È un appello accorato quello lanciato da Delio Siticonatzi dalla Sala stampa vaticana. Il giovane docente universitario peruviano ha cominciato il proprio intervento, durante il consueto appuntamento informativo, salutando nella lingua del suo popolo, gli Ashaninka. «Ma sono qui al Sinodo come rappresentante delle 48 etnie native peruviane. Noi indigeni siamo da sempre i custodi dell’Amazzonia. Non lo facciamo, però, solo per noi stessi: è in gioco la vita di tutti. E tutti dobbiamo farci carico della difesa della casa comune. Non lasciateci soli», ha aggiunto il 33enne di Junín, uno dei primi laureati dell’innovativa Università Nopoki creata dal vicariato di San Ramón, che garantisce istruzione di alta qualità in sei lingue native.

«La nostra lotta è molto dura. Ci uccidono quando reclamiamo i nostri diritti, nonostante questi siano sanciti dalle leggi – ha sottolineato – quest’assemblea ci ha dato molta speranza». Il Sinodo – gli ha fatto eco il sacerdote messicano Eleazar López Hernández – segna un passo fondamentale nella costruzione di una nuova relazione con i popoli indigeni: non più asimmetrica bensì fraterna». Padre López Hernández è lui stesso un nativo, per quanto appartiene al popolo Zapoteca, originario dell’America centrale non dell’Amazzonia. «Noi amerindi, però, abbiamo un modo comune di intendere la vita e Dio nella vita. Cinquecento anni fa, la Chiesa è venuta nelle nostre terre sulle navi dei conquistatori. Già allora molti missionari compresero che quello non era il loro posto. Negli ultimi cinquant’anni, tantissimi sono scesi dalle navi e sono saliti sulle nostre canoe. Anche papa Francesco l’ha fatto. Perciò gli indios sono colmi di gratitudine e speranza».

Sentimenti questi ultimi espressi anche da suor Mariluce dos Santos Mesquita, delle Figlie di Maria Ausiliatrice e indigena Brassana. La religiosa, proveniente da São Gabriel do Caçhoeira, la diocesi a più alta densità nativa, ha affermato: «In queste settimane ho imparato molto. Tutti abbiamo imparato. A partire dall’ascolto, papa Francesco sta proponendo di riconoscere, di approfondire maggiormente il modo indigeno di vivere la fede. A partire dall’evangelizzazione, la nostra spiritualità originaria ha interagito con la Parola di Dio che s’è incarnata nella cultura nativa». A partire da tale realtà, non sorprende che dall’Assemblea sia emersa la proposta di un rito amazzonico.

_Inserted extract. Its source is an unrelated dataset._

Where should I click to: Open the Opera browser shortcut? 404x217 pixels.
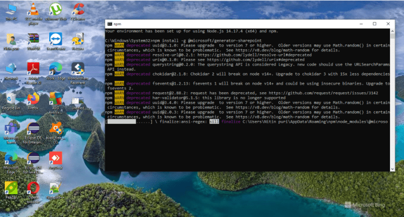pyautogui.click(x=33, y=188)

«È naturale: i popoli della regione sentono la necessità di poter comunicare con la loro lingua, i loro simboli e la loro ritualità locale», ha detto il cardinale Beniamino Stella, prefetto della Congregazione per il clero, nel rispondere a una domanda. E sulla questione dei viri probati, il cardinale Stella ha sottolineato «la grande bellezza del celibato nella vita di un sacerdote». Un dono «da coltivare» con un’adeguata formazione e molta vita contemplativa «poiché si tratta di un tesoro contenuto in vasi d’argilla. Esso rappresenta per i giovani e anche per i sacerdoti, una grande sfida personale», ha affermato il prefetto. E, sulla questione di eventuali nuovi cammini di ministerialità – ha concluso il cardinale Stella – la lasciamo al discernimento dei Padri sinodali e, soprattutto, a quello finale del Santo Padre». Del resto, come ha detto monsignor Alberto Taveira Corrêa, arcivescovo della brasiliana Belém do Pará, la seconda metropoli amazzonica dopo Manaus, «non siamo venuti al Sinodo con una lista di desideri. Siamo qui per fare un cammino insieme e metterlo nelle mani del Papa. Sono molto fiducioso, nutro grandi speranze».

Domani il documento finale – alla cui bozza iniziale, il relatore generale e i segretari speciali, con l’aiuto degli esperti, hanno apportato le modifiche emerse dai Circoli minori – sarà presentato in aula, dopo la revisione finale della commissione. Domani avverrà la votazione, per singole proposizioni: affinché ciascuna sia approvata è necessaria la maggioranza dei due terzi.